Meete diduga menggunakan teknologi geolokasi untuk menargetkan iklan tersebut. Iklan dikirim khusus ke pengguna pria di wilayah Knoxville, Tennessee. Targetnya termasuk pria yang tinggal di lantai lain di gedung asrama kampus Lunglhofer.
Lunglhofer mengetahui iklan tersebut dari seorang penghuni pria di asramanya. Pria itu memberitahunya tentang iklan yang menampilkan wajahnya. Ia kemudian memberikan pernyataan dalam wawancara dengan afiliasi ABC lokal, WKRN.
Baca Juga:
Gugatan ini mengajukan klaim berdasarkan beberapa undang-undang federal dan negara bagian. Pertama, berdasarkan Lanham Act federal yang mengatur klaim menyesatkan oleh bisnis. Kedua, berdasarkan undang-undang hak publisitas Tennessee yang dikenal sebagai ELVIS Act.

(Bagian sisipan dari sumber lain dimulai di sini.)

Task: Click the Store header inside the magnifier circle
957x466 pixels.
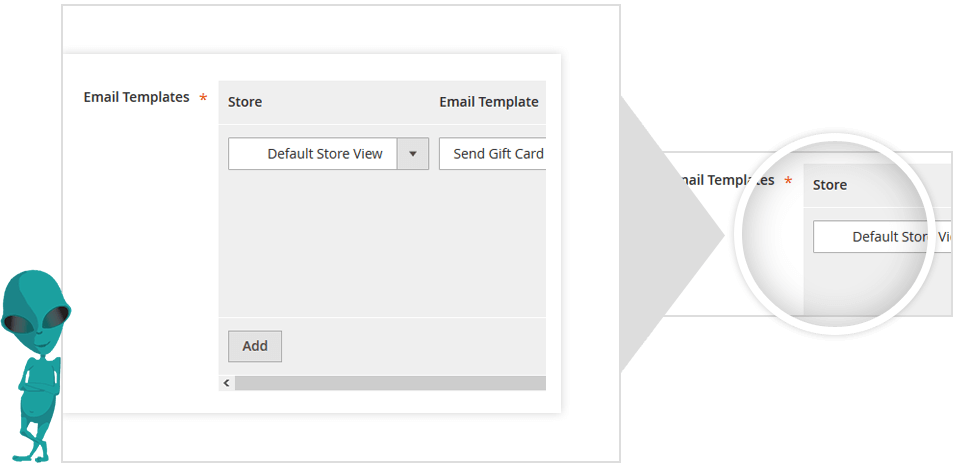Action: 830,185
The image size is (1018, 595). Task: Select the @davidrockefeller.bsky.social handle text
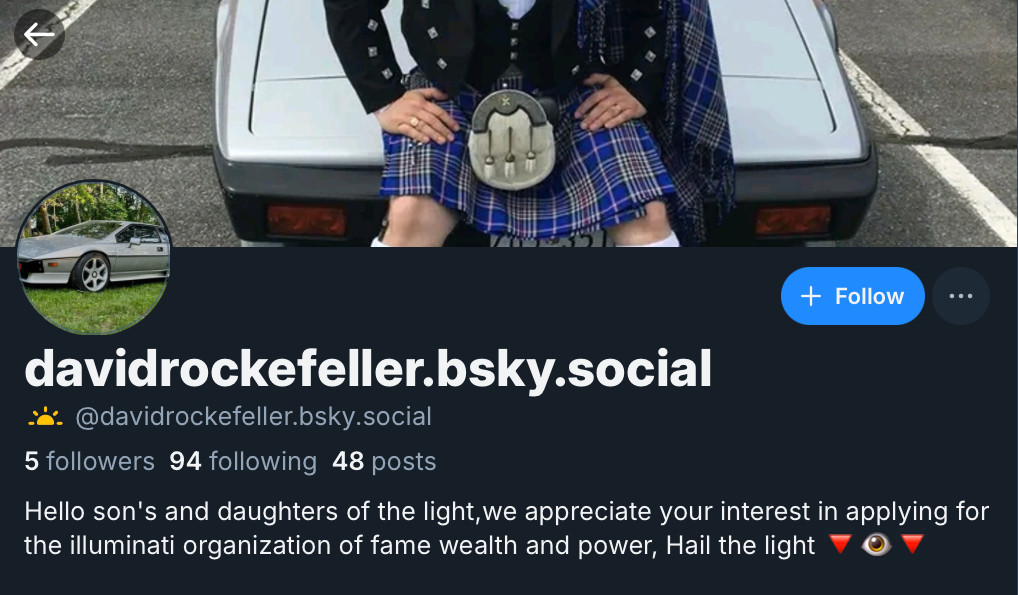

Gugatan juga mencakup klaim pencemaran nama baik berdasarkan hukum umum Tennessee. Lunglhofer menuntut ganti rugi kompensasi sebesar 750.000 dolar AS. Ia juga meminta pengembalian keuntungan Meete dari kampanye iklan tersebut.
Selain itu, Lunglhofer menuntut ganti rugi punitif dan meminta iklan tersebut dihapus sepenuhnya. Mashable telah menghubungi Meete untuk memberikan komentar, namun tidak mendapat tanggapan hingga publikasi. Firma hukum yang mewakili Lunglhofer juga belum memberikan pernyataan.
Kasus ini menunjukkan betapa rentannya data pribadi di era digital. Konten yang diunggah ke media sosial bisa disalahgunakan oleh pihak tidak bertanggung jawab. Perlindungan hukum seperti ELVIS Act menjadi penting untuk melindungi hak individu.
Fenomena penyalahgunaan konten digital juga menjadi perhatian di berbagai negara. Di Indonesia, isu serupa sering dibahas dalam konteks Hoaks dan Teknologi yang menjadi tantangan digital. Masyarakat perlu lebih waspada terhadap potensi penyalahgunaan data pribadi.
Teknologi geolokasi yang digunakan Meete juga menimbulkan pertanyaan etis. Menargetkan iklan ke tetangga di asrama yang sama dianggap terlalu invasif. Hal ini bisa menimbulkan rasa tidak aman bagi korban.
Kasus Lunglhofer menjadi pengingat bagi pengguna media sosial untuk berhati-hati. Konten yang dianggap tidak berbahaya bisa digunakan dengan cara yang merugikan. Pengguna perlu memahami risiko berbagi konten di platform publik.
Perkembangan teknologi AI juga memunculkan isu hak cipta yang semakin kompleks. Beberapa waktu lalu, Apple Kembali Digugat terkait pelanggaran hak cipta AI. Kasus-kasus ini menunjukkan perlunya regulasi yang lebih ketat di era digital.